Struck by a Meteoroid!

NAC oscillation from meteor hit
The first wild back-and-forth line (line # 22,616) records the moment (October 13, 2014 at 21:18:48.404 UTC) the left NAC radiator was struck by a meteoroid (image M1167874395L). [NASA/GSFC/Arizona State University]

On October 13th, 2014, while the left LROC Narrow Angle Camera (NAC) was imaging, something very strange happened. The NAC builds up an image one line at a time: the first line is captured, the orbit of the spacecraft moves the camera relative to the surface, and then the next line is captured, and so on as thousands of lines are compiled into a full image. During this particular image, starting at line 22,616, there was a sudden and extreme cross-track oscillation of the camera with a magnitude of ~15 pixels (~0.008°) and a period of 27 lines. This motion results in the wild jagged appearance of the image seen above. The oscillation damps down over the next several hundred lines, becoming undetectable by line 25,000. The right NAC, meanwhile, shows almost no sign of this event, with only ~200 lines of slight cross-track distortion, and the first sign of distortion occurring about 20 ms after the distortion appears in the left NAC (21:19:02.4899 UTC line 22,647 ± a couple lines).

There were no spacecraft events (such as slews, solar panel movements, antenna tracking, etc.) that might have caused spacecraft jitter during this period, and even if there had been, the resulting jitter should have affected both cameras identically. The spacecraft pointing record (from star tracker cameras) shows only a very slight spike (0.0002°) in the cross-track orientation at the same time, but there is nothing obvious in any other direction.

Clearly there was a brief violent movement of the left NAC. The only logical explanation is that the NAC was hit by a meteoroid! How big was the meteoroid, and where did it hit? The physical properties and vibration modes of the NAC are very well known – during development a detailed computer model was made to ensure the NAC would not fail during the vibrations caused by the launch, which are severe. The computer model was tested before launch by attaching the NAC to a vibration table that simulates launch. The model was solid, both NACs survived the test, and launch.

NAC on bench in lab showing radiator
The NAC on a bench in the clean room at Malin Space Science Systems. The radiator (right) extends off the electronics end and keeps the CCD cool while imaging the hot Moon. Computer modeling shows the meteoroid impacted somewhere on the radiator.
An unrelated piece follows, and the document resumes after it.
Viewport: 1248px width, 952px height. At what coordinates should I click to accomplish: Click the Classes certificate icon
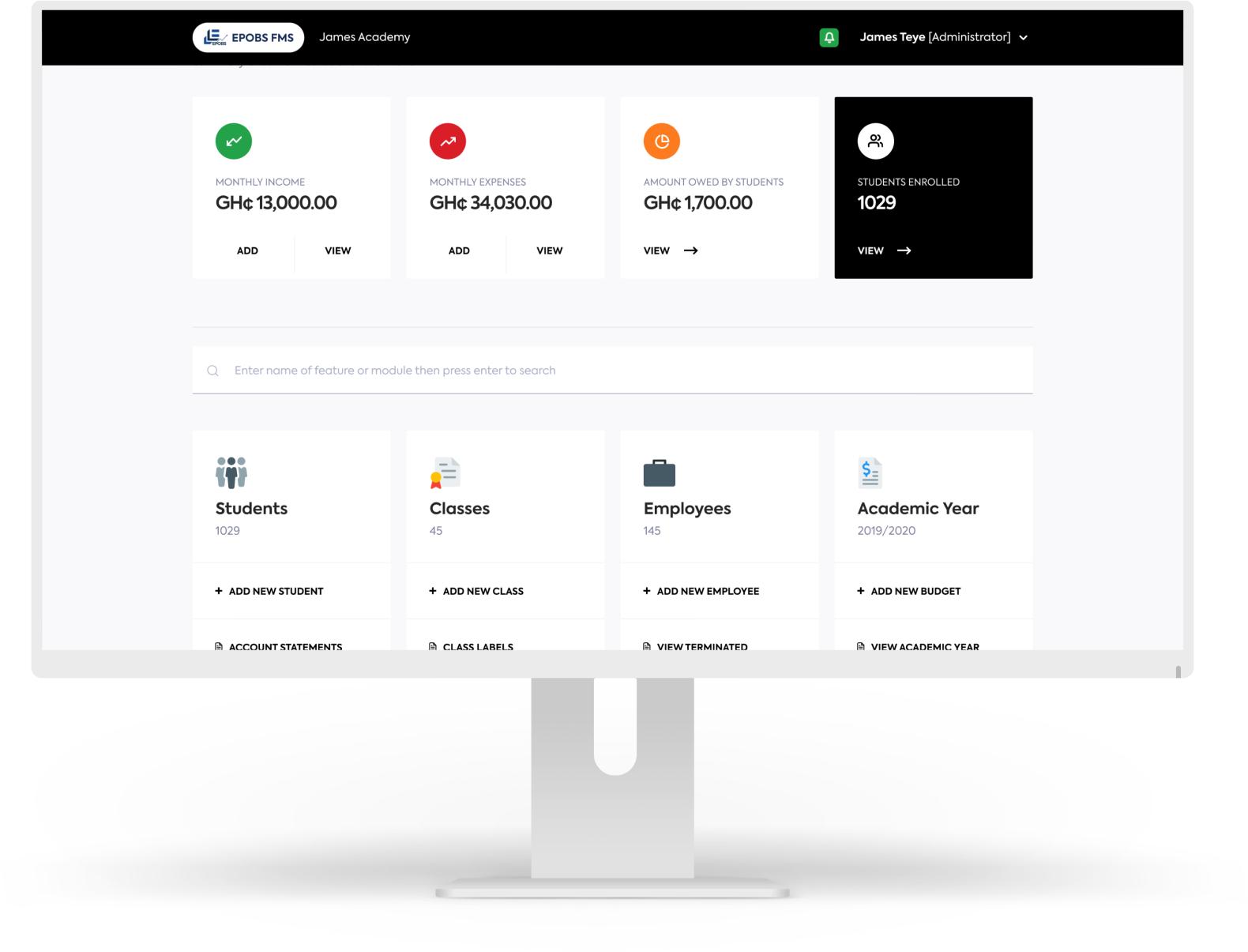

Most of each NAC is sequestered inside the spacecraft structure, so only the leading edge of the baffle and the radiator are exposed to space, and thus are potential targets for impactors. From the detailed computer model, the LROC team ran simulations to see if we could reproduce the distortions seen the image. Assuming an impact velocity of 7 kilometers per second and a density 2.7 g/cm3, an impacting particle would have been 0.8 mm in diameter (~half the size of a pinhead). If the velocity was faster, then the particle would have been smaller, and if slower then larger.
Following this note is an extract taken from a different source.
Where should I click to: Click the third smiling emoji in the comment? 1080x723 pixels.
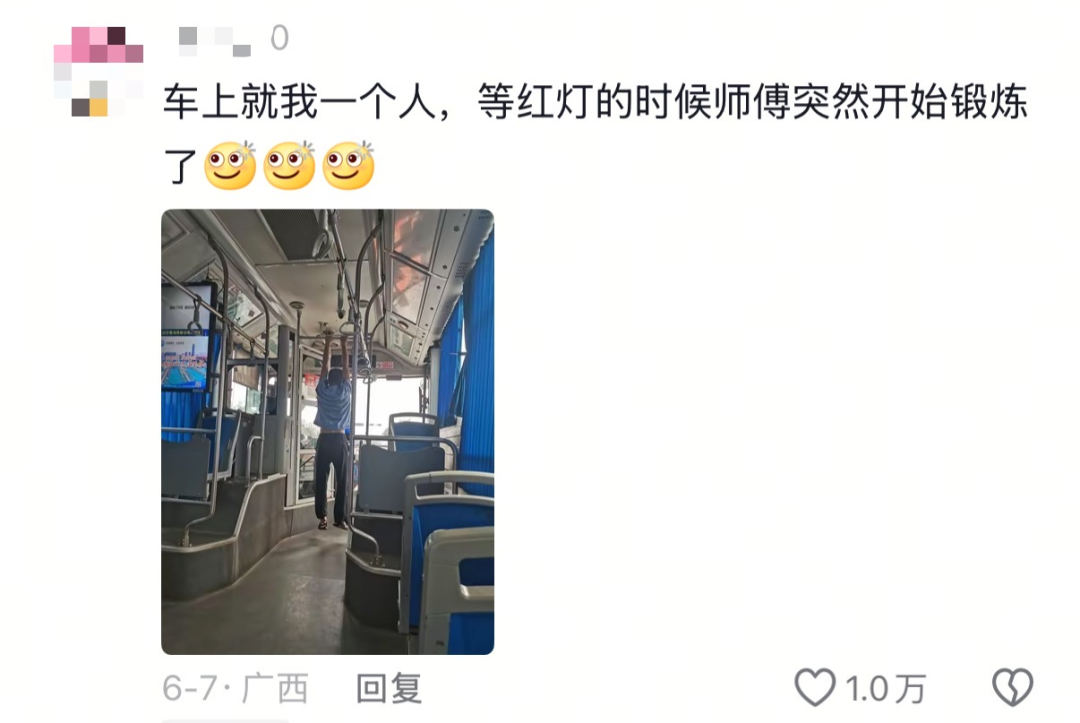(349, 165)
Vibration Frequency - model vs image
Model vs. image - the blue line traces the back-and-forth motion seen in the NAC image, while the red line is the best model fit of an impactor to the NAC radiator.

For comparison, the muzzle velocity of a bullet fired from a rifle is typically 0.5 to 1.0 kilometers per second. So the meteoroid was traveling much faster than a speeding bullet. In this case LROC did not dodge a speeding bullet, but rather survived a speeding bullet!

It is somewhat amazing that this event was captured in a NAC image. LROC typically images only during daylight, and then only 10% of the day. So to begin with there was only a 5% chance of an impact occurring during image acquisition. I wonder how many times LROC and LRO have been hit by other meteoroids? Maybe there is another NAC image recording a similar event and we have not found it yet?

Regardless, LROC was struck and survived to keep exploring the Moon - many thanks to Malin Space Science Systems for a robust camera design!